Héctor no entendía qué estaba pensando Abril, pero de todas formas aceptó.
—Por cierto, con todo el escándalo que se armó por lo de los datos de UME, ¿cómo deberíamos manejarlo? —preguntó Héctor.
En el fondo, él también sentía que algo no cuadraba.
Habían sacado la tecnología de la computadora de Teresa apenas un día antes, y a la mañana siguiente el escándalo del plagio ya estaba en todas partes. Además, las pruebas del otro bando aparecieron rapidísimo, con borradores y esquemas muy detallados; estaba claro que ya venían preparados.
Aunque le habían hecho bastantes modificaciones, UME tenía una base de seguidores inmensa y no podían subestimar el peso de la opinión pública.
Tenían que dar una explicación lógica; de lo contrario, las cosas se saldrían de control.
Tras pensarlo un momento, sugirió para tantear el terreno:
—¿Y si buscamos un chivo expiatorio?
Abril esbozó una media sonrisa y levantó la mirada hacia donde Teresa acababa de irse.
Héctor siguió su mirada y alcanzó a ver a Teresa subiéndose a un taxi en la calle, hecha un mar de lágrimas.
—Esto afecta directamente la imagen del Grupo Gómez. El chivo expiatorio no puede ser, bajo ninguna circunstancia, alguien de nuestra empresa. ¿Entiendes a lo que me refiero? —preguntó Abril con un tono tan tranquilo, como si hablara de una completa nimiedad.

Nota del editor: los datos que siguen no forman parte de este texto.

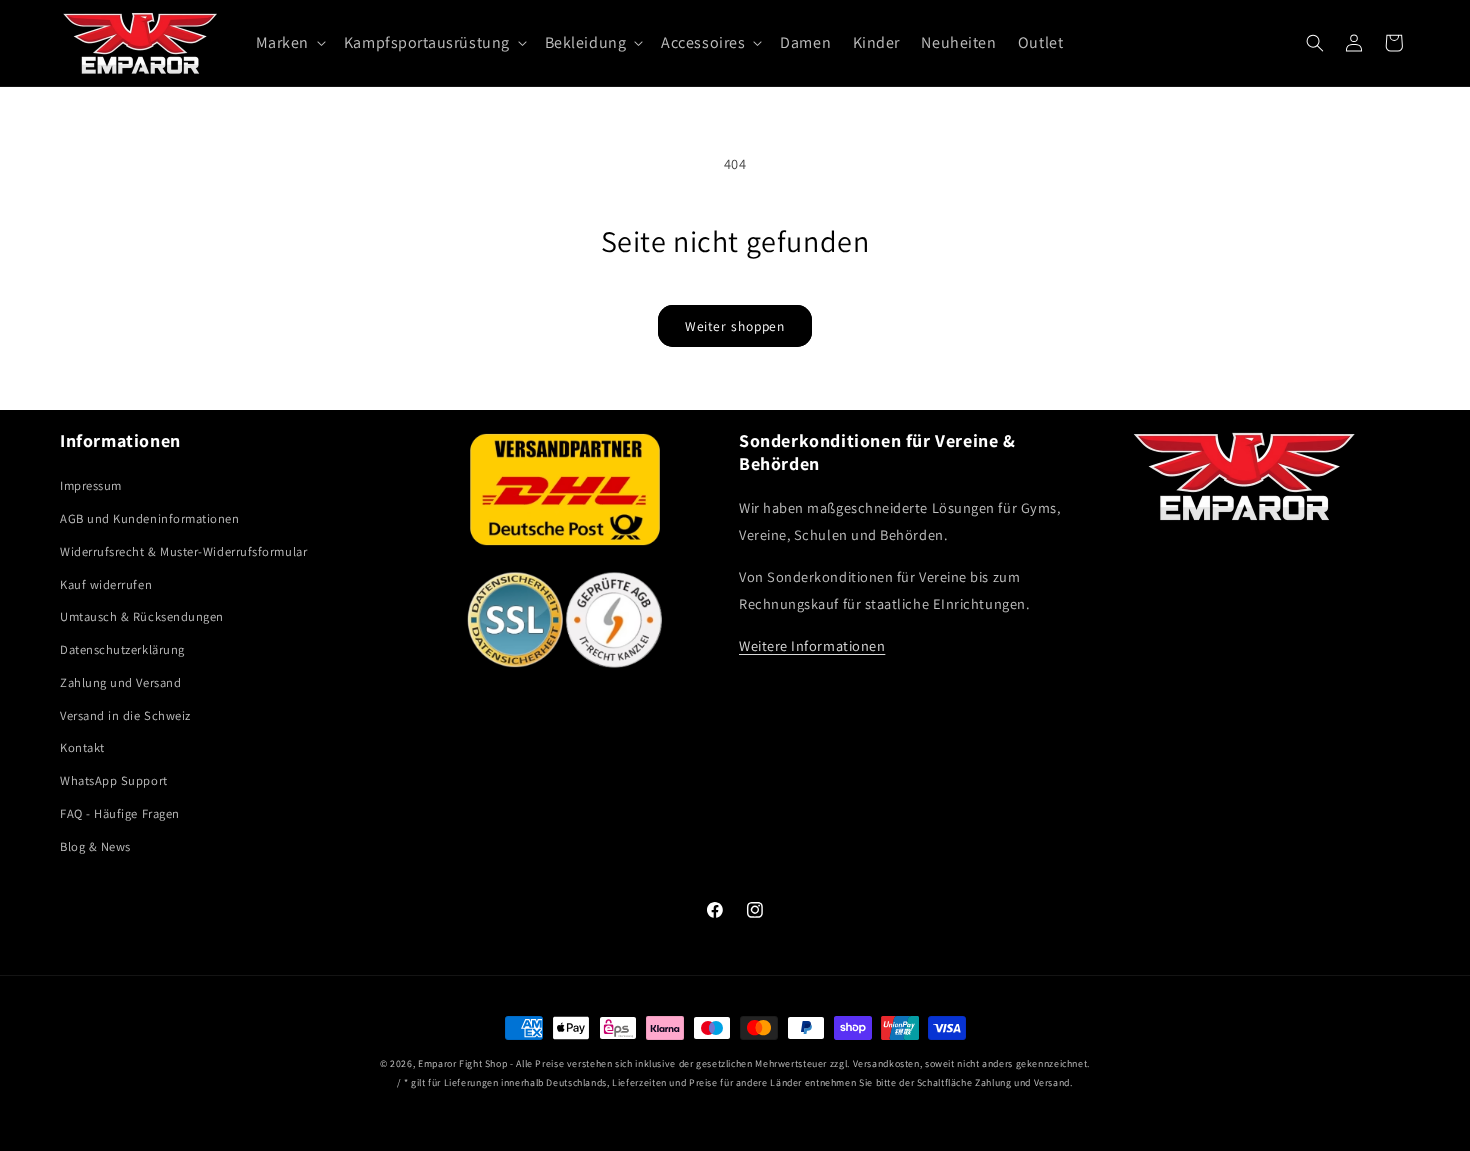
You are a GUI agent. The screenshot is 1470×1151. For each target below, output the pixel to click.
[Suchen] (1315, 43)
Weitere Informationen (812, 645)
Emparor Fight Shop (462, 1063)
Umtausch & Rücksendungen (142, 616)
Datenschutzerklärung (122, 649)
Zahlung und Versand (120, 682)
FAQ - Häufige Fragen (120, 813)
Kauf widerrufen (106, 584)
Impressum (91, 485)
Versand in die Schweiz (125, 715)
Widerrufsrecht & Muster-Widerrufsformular (183, 551)
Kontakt (82, 747)
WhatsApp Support (114, 780)
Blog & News (95, 846)
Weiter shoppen (735, 326)
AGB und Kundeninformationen (150, 518)
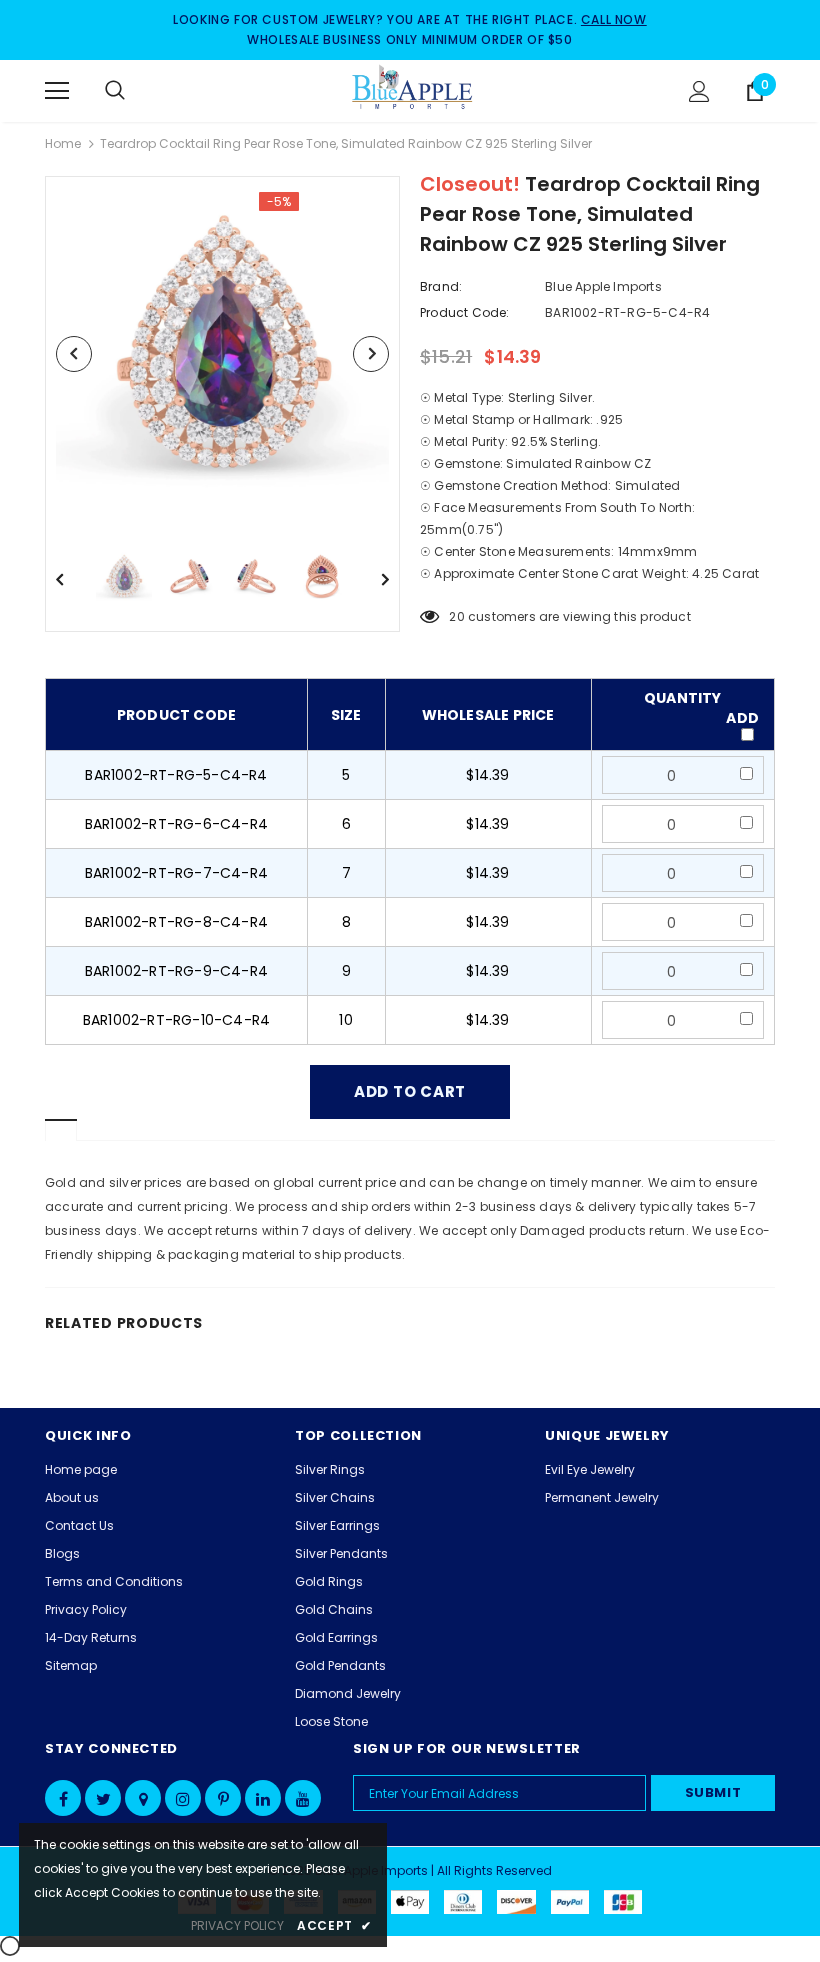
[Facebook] (63, 1798)
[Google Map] (143, 1798)
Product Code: (465, 312)
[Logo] (413, 90)
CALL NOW (614, 19)
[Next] (371, 354)
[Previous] (74, 354)
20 (456, 616)
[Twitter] (103, 1798)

Héctor entendió la indirecta y su cuerpo se tensó de golpe.
Tras un par de segundos, asintió con una mirada mucho más decidida:
—Entendido.
Después de que Héctor se fuera, Abril se recargó en la silla, observando cómo se alejaba mientras le daba un sorbo lento a su café.
Justo en ese momento, el celular sobre la mesa empezó a sonar.
Abril le echó un vistazo; al ver que era Fermín, los ojos le brillaron.
Desde la última vez que pelearon por culpa de Macarena, él casi no la buscaba. Cuando estaban juntos, ni siquiera le hacía caso, e incluso le había encargado a Sabrina que la acompañara a las consultas del embarazo.
El día anterior, Fermín había sido dado de alta del hospital, y ella apenas se enteró gracias a Eduardo.
Abril no se esperaba que Fermín le llamara por su cuenta; el corazón le dio un vuelco de alegría.
Rápidamente hizo a un lado su taza de café, se tranquilizó un poco y contestó la llamada.
—Esta noche a las siete hay cena familiar en la casa de los Gómez. Haz un espacio en tu agenda para que vengas —se escuchó la voz un tanto fría de Fermín.
Al escuchar eso, Abril se quedó pasmada un instante, pero de inmediato sintió una ola de felicidad.